Chegando lá, ela partiu rumo ao Canadá, México e depois voltando para Los Angeles, onde embarcou em um navio com sua BMW R 60/6 para a Austrália. Sua jornada em solo australiano durou sete meses. Enquanto esteve por lá, Beard trabalhou em um escritório de arquitetura, podendo ganhar experiência profissional e levantar mais capital para seguir viagem. Na sua passagem por solo aussie a inglesa sofreu seu primeiro grande acidente em uma estrada vazia próxima a Townsville, resultando em uma concussão. Apesar disso, ela felizmente não sofreu nenhuma fratura.
Após passar alguns dias no hospital, Elspeth levantou, sacodiu a poeira e deu a volta por cima, finalizando sua estadia na Austrália. Na Costa Leste ela embarcou para Singapura e Indonésia, mas a moto teve que ir de navio. Enquanto sua companheira de duas rodas era levada em uma velocidade menor, ela aproveitou para explorar os países a pé.
Porém, em Singapura, ela voltou a enfrentar contratempos: todos os seus objetos de valor e documentos foram roubados, o que fez com que Beard permancesse no país mais tempo do que o previsto. A aventureira seguiu viagem assim que conseguiu recuperar seus papéis, partindo para Malásia e Tailândia, em direção a Bangkok e depois para a cidade de Chiang Mai e seus templos budistas centenários, onde participou de cerimônias no Triângulo de Ouro, região montanhosa com arquitetura única.

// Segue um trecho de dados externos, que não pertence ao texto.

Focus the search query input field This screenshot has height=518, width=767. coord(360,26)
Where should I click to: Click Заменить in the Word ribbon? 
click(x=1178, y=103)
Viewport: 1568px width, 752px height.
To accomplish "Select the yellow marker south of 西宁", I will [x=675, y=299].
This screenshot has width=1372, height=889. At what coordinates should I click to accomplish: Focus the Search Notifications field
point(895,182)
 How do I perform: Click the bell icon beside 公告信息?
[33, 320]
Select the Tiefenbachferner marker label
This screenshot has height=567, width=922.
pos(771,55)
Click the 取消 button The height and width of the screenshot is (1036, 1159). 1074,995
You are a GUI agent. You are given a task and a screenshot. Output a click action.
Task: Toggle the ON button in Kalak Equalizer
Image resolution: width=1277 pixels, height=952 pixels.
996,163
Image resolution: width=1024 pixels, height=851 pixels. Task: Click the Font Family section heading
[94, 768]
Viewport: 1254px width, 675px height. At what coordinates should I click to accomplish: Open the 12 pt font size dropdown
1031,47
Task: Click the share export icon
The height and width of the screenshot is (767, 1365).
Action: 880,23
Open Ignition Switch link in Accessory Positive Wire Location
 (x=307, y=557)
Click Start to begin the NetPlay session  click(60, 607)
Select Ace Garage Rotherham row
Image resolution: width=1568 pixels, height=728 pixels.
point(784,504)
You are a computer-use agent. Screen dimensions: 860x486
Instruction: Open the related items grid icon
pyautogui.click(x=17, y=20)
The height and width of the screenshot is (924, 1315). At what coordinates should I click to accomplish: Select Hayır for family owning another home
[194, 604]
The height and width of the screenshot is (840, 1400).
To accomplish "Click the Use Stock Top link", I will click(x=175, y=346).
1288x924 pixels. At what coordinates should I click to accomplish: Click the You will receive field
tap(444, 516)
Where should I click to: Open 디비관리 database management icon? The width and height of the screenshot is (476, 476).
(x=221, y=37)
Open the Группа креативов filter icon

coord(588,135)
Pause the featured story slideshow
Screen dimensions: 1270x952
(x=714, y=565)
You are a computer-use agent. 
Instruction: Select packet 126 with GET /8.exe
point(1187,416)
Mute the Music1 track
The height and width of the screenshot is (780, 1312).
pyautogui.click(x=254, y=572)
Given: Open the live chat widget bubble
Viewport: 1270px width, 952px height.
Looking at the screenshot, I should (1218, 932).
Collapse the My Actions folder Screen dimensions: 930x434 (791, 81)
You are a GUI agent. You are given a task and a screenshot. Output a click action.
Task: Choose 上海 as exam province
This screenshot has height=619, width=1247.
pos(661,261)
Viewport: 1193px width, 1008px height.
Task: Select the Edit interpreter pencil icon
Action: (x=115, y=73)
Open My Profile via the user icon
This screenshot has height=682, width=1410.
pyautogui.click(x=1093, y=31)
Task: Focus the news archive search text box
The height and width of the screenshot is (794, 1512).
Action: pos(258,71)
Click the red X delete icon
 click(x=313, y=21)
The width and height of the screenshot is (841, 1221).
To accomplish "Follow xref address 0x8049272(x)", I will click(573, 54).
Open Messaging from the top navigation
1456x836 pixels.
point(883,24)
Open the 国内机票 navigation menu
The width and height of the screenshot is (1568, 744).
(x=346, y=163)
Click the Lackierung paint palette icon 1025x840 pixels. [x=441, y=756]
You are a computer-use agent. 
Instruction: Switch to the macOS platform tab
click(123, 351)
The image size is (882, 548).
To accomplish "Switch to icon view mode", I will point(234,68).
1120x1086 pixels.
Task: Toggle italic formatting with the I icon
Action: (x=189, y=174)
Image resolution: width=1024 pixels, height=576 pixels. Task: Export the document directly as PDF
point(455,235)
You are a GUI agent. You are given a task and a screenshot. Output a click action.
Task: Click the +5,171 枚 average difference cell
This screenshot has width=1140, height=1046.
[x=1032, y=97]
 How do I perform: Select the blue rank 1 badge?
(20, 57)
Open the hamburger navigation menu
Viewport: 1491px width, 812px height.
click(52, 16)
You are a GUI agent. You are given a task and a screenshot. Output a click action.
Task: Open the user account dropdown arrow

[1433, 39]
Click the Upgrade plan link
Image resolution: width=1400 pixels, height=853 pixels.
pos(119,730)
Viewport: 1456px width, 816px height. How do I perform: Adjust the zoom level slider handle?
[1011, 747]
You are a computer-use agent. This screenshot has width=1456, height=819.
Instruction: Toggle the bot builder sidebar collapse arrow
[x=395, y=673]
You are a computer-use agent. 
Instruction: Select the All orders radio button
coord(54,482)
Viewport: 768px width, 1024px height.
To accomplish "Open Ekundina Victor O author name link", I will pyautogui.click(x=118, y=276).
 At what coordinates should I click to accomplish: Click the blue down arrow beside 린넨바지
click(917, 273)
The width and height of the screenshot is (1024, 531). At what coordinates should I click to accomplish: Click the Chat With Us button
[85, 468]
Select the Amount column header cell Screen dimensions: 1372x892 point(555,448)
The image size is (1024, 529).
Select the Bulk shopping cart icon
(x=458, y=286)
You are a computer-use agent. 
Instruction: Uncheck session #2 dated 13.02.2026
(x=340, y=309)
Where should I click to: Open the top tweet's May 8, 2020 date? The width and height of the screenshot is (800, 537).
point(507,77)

Seu segundo grande acidente aconteceu enquanto ela ia de Penang para Madras. Um cachorro que perseguia um caminhão cruzou em frente a sua moto e fez com que Beard batesse em uma árvore, o que lhe causou muitas escoriações, mas nenhuma lesão grave. Ela foi tratada por uma humilde família tailandesa, que improvisou uma enfermaria em sua casa para poder tratar da inglesa. “Eles não falavam nada de inglês e eu não sabia nem uma palavra de tailandês, mas nos entendiamos por gestos”, lembra Elspeth.
A motociclista pensava que os tailandeses cuidaram de seus ferimentos por pura hospitalidade, mas o que ela não sabia é que ela, sem querer, havia lhes provido alguns dias de fartura na mesa. Os habitantes da casa pegaram o cachorro que foi atropelado no incidente e se alimentaram com a carne do animal. “Eu logo entendi porque estavam tão agradecidos por cuidar de mim, acabei lhes fornecendo comida para duas semanas”, destaca.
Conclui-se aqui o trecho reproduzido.